The 2006-07 annual report from Rights & Democracy notes that “While women are on the frontlines of defending rights…[they] often face intimidation and harassment, death threats, torture and mistreatment, including sexual violence (rape) or gender crimes.”
The report adds that “because they defy social, religious and cultural norms of femininity and the role assigned to them, they are subject to prejudice, social exclusion and public repudiation by state and non-state actors, including members of their own community and family.”
But it says that despite all the obstacles, “women activists make an exceptional contribution to the promotion and defence of human rights,” adding that “women’s rights defenders and activists…fight every day for the protection and defence of their rights, for justice and to put an end to impunity.”
The report, released in early September, also covers the rights of indigenous peoples and the globalization of human rights.
Also just released from the same organization is the report “Human Rights Impact Assessment for Foreign Investment Projects: Learning from Community Experiences in the Philippines, Tibet, Democratic Republic of Congo, Argentina and Peru”.

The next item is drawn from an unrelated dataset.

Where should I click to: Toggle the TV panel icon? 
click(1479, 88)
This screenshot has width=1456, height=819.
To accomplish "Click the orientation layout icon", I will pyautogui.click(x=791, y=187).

The report offers the results of a three-year research project. For example, in Peru researchers studied Doe Run Peru S.R.L., a company that had purchased the state-owned smelter complex at La Oroya in the Andes Mountains. The complex has been producing copper, lead, zinc, silver and gold since 1922. It has also produced what the report calls “a toxic cocktail of pollutants.”
“In 2006, La Oroya was named one of the 10 most polluted areas in the world,” says the report. Researchers found that the way the complex is being run, “and the failure of the state to take appropriate steps, have had a negative impact on the ability of the people of La Oroya, especially women, to enjoy their human rights.”
Rights & Democracy is “an international centre for human rights and democratic development” created by an act of Parliament.